I recently brewed a Belgian Wit partial mash kit from AHS with the 1% alcohol boost. 2 weeks later, there is still about an inch of krausen on the top of the beer and the airlock was still bubbling about every 15-20 seconds. The original gravity was supposed to be somewhere around 1.048 but i measured at about 1.051-52 which I think is due to the alcohol boost from AHS. The fermentor is sitting at about 67*F, and I am going to at least wait until the krausen drops until I take a hydrometer reading.

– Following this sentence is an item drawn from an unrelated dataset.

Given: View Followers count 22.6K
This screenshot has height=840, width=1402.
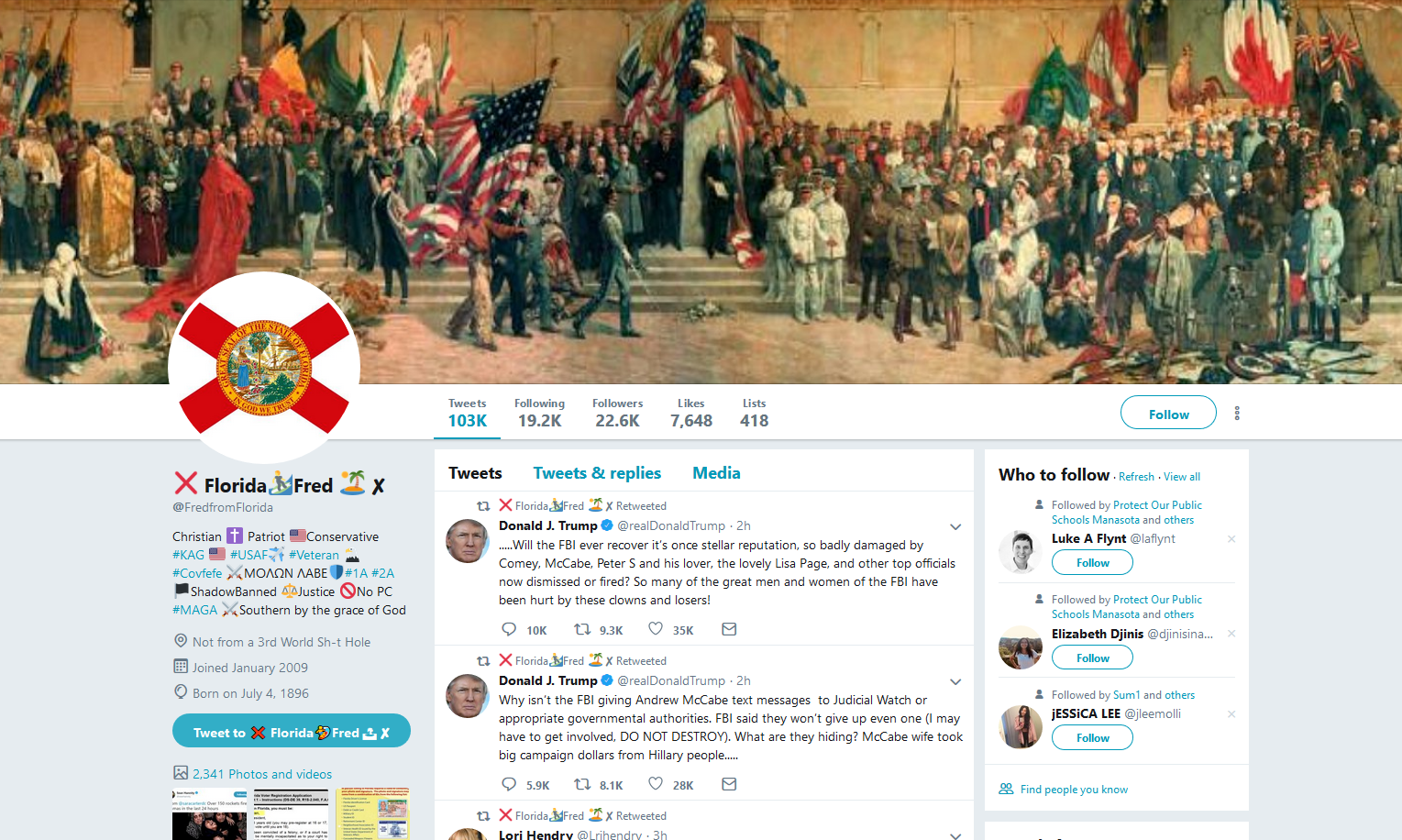Looking at the screenshot, I should click(x=617, y=413).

My first 4 batches lost the krausen in about 3-4 days and just thought it was odd it was taking so long. I was just wondering if anyone else here has had the same experience, or could explain why this has occurred for so long…

several things to consider:

1). witbier yeasts can be a stubborn lot. that might be all it is.  I generally plan on that with wits.

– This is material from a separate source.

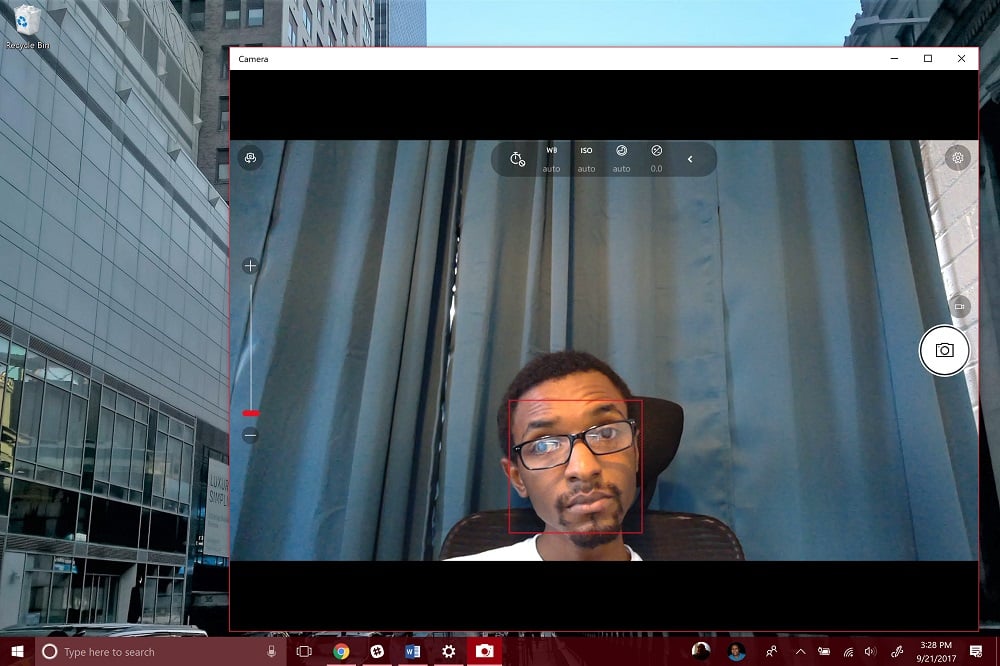Collapse the pro camera settings bar

[x=690, y=158]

2). if you did not make a starter, you did not pitch the optimal amount of yeast and it may take longer

3). krausen and airlock activity is not always an indication that fermentation is still going on.  some krausens, particularly on wheat heavy beers and some yeast strains can take a while to subside, if at all.  CO2 can continue to degas long after the yeast has gone dormant.

4). I leave most ales 3 weeks if 1st gen (a little less if successively pitched) - I wouldn’t think twice until next week.

5). Trust your hydro - if you’re curious, take a sample and see where it is at.  Personally, I’d just wait.

This is very very common with Belgian yeasts and wheat beers.  The krausen on my Belgian dubbel just took 3 weeks to fall.  You can take a gravity reading anyway if you want to.  It might be done fermenting.  Then wait 3 or 4 days, and check gravity again to check for doneness.  If the gravity reading stays the same both times, it’s done, and you can rack out from under the krausen without any further issues.  It’s just a really stubborn krausen.  Seems odd, but really it’s not.  Kolsch yeast also does the same thing.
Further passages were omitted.